I contacted the Post Office this morning to get the price of the euro I was quoted for less than five hundred pounds it's 1.013 over five hundred pounds it's 1.03.
I wonder how this is going to effect people and their travelling, I will be thinking very seriously about buying euro's at the moment.

:evil: :evil: :evil:


----------



## thieawin (Jun 7, 2006)

but fuel is still cheaper than in the summer in £ terms and you can by cheap food abroad, go to Lidl etc

It will still be cheaper than Uk, just fewer restaurants


----------



## Chausson (Oct 17, 2006)

Hi

I have thought that if you go to France you will at least be able to park free or next to nothing so really that negates the exchange rate, also you stand the chance of getting better weather over there.

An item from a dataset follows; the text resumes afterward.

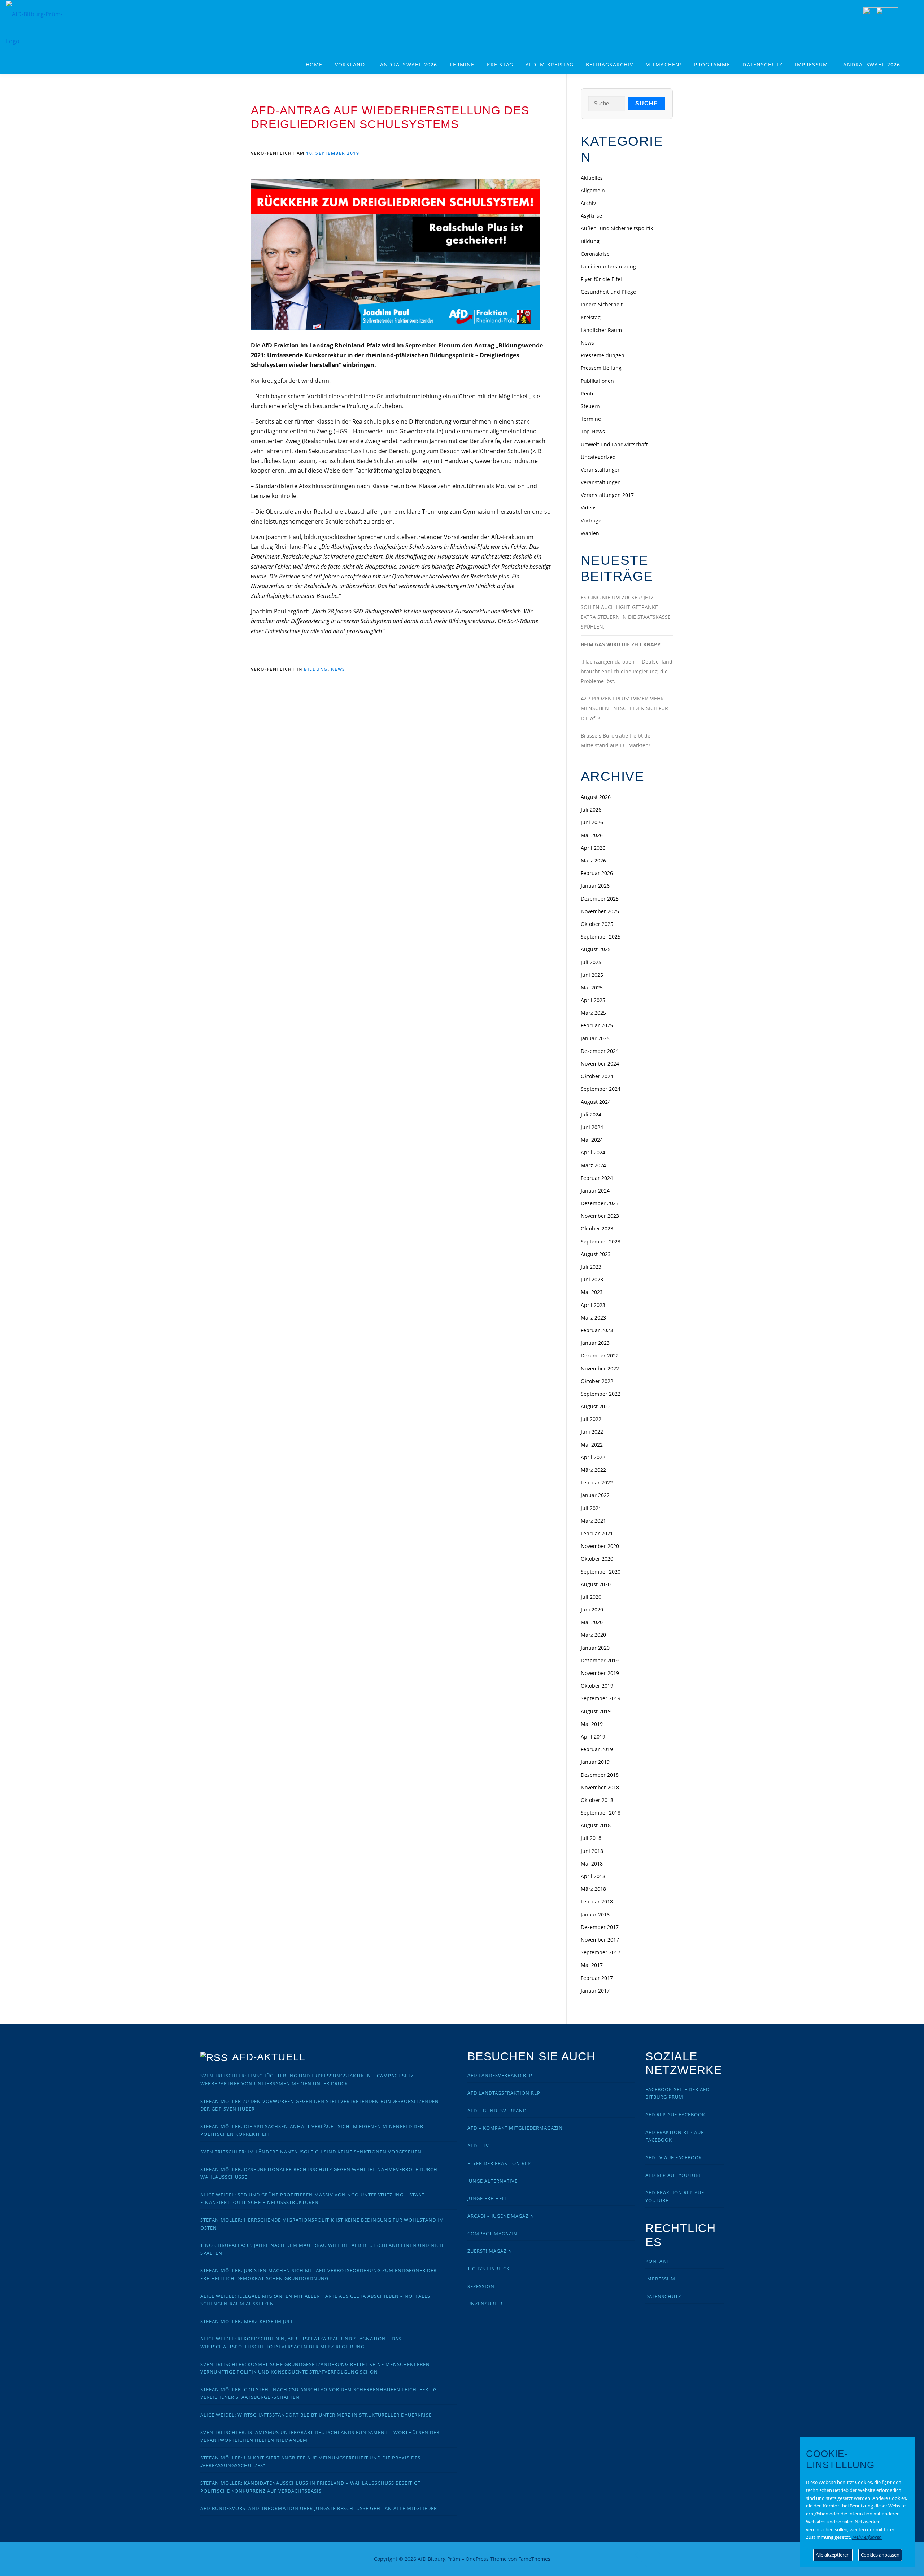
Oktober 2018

Also as you say food is cheaper there.
I still have to convince the boss.

Ron


----------



## locovan (Oct 17, 2007)

I wonder when and where it will bottom out 8O


----------



## 101405 (Oct 15, 2006)

The €uro v £ think 1-4-1 , France ! very expensive, Spain ? depends where you are ,the more south the cheaper it is. Portugal we found to be expensive in the summer, and the weather not been much better , this is the coldest we have known it here (Al-andalus) at this time, our local montana has had Snow for weeks, so if you plan to come to Spain bring a warm coat. Or stay in lovely Wales boyo, (my wifes from the north) 
Buen viajes!


----------



## teemyob (Nov 22, 2005)

Hello,

We are off soon to Hollland via France Belgium.

So far.....

Eurotunnel out - Paid 100% with Tesco Deals
Campsite - 100% Free (pointed out on this forum Roompot)
Stena Line Hook of Holland to Harwich 70% Tesco Deals (Left it too late so had to pay towards it)

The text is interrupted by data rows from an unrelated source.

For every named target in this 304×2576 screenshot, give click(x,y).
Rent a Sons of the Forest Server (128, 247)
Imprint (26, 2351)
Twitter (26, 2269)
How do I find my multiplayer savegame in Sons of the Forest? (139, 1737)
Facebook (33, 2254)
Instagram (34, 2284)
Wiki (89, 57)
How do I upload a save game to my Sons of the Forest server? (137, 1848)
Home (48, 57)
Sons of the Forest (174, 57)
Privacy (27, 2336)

So all-in-all the cost of us going away for 7 days is costing

£89, towards Stenna line + Diesel. + Local Taxes of around €25

It is when you come to spend money whilst away that the €-£ becomes an issue.

If the exhange rate continues the way it has done, we shall be considering more breaks & Holidays here in the UK. Had we not managed to get so much in Tesco Deals and the Free campsite, we would have spent a week in Scotland Skiiing (Weather Dependent).

Trev.


----------



## locovan (Oct 17, 2007)

Shadow Chancellor George Osborne pointed out that in 1992 Gordon Brown himself said: "A weak currency arises from a weak economy which in turn is the result of a weak Government !!

Whoops now aint that the truth


----------



## tombo5609 (Dec 29, 2007)

I am afraid that there is a lot more pain to come and there is a cunning plan behind it all.
The pound will gradually fall untill it is worth less than the euro and at that point all the anti euro protesters with short memorys will be screaming that we should have joined years ago and it is at this point that a referendum will take place to decide whether we should join, and guess what the answer will be.


----------



## Rapide561 (Oct 1, 2005)

*Overseas*

Good post Trev re the costs.

My first trip to Garda cost about £500 three years ago, including ferry (paid for), diesel, campsite and tolls etc. The van at the time did about 29 mpg. Fuel prices pretty much what they are now, having just checked one of my reports.

More recently, I have done it for about £370 but used the Tesco Tunnel (£2 cash to pay), toll free and sleeping for free on Calais docks!

I am not so sure about food being cheaper overseas though. A litre of fresh milk at the "Simply" supermarket at Garda was 1.35 euro, admittedly available at "Penny Market" for 55 cents.

Russell


----------



## teemyob (Nov 22, 2005)

*Euro Winner*

Just think off all those wealthy investors.

£1 once bought lets say €1.75 at a peak.

take some £'s and buy €1,000.000.00 in early 2000's

that is now worth!

Trev.


----------



## teemyob (Nov 22, 2005)

*Euro Winner*

Just think off all those wealthy investors.

£1 once bought lets say €1.75 at a peak.

take some £'s and buy €1,000.000.00 in early 2000's

that is now worth!

Trev.


----------



## StanDup (Sep 12, 2008)

You could get out of the Eurozone into Morocco or Turkey. In addition to the experience....... the fx rate isn't so much of an issue and if you get to the right areas, the weather should be better.

........ and because you have saved sooooooo much money, you can take a few books across for the kids.


----------



## teemyob (Nov 22, 2005)

*Books*



StanDup said:


> You could get out of the Eurozone into Morocco or Turkey. In addition to the experience....... the fx rate isn't so much of an issue and if you get to the right areas, the weather should be better.
> 
> ........ and because you have saved sooooooo much money, you can take a few books across for the kids.


Nice Idea!

Trev


----------



## wakk44 (Jun 15, 2006)

The poor euro exchange rate will certainly hit foreign holidays,we normally go to the canaries in Feb.,last year we got 146 euros for a pound,at the moment they have just about achieved parity.It makes it considerably more expensive and the holiday companies are certain to be affected.


----------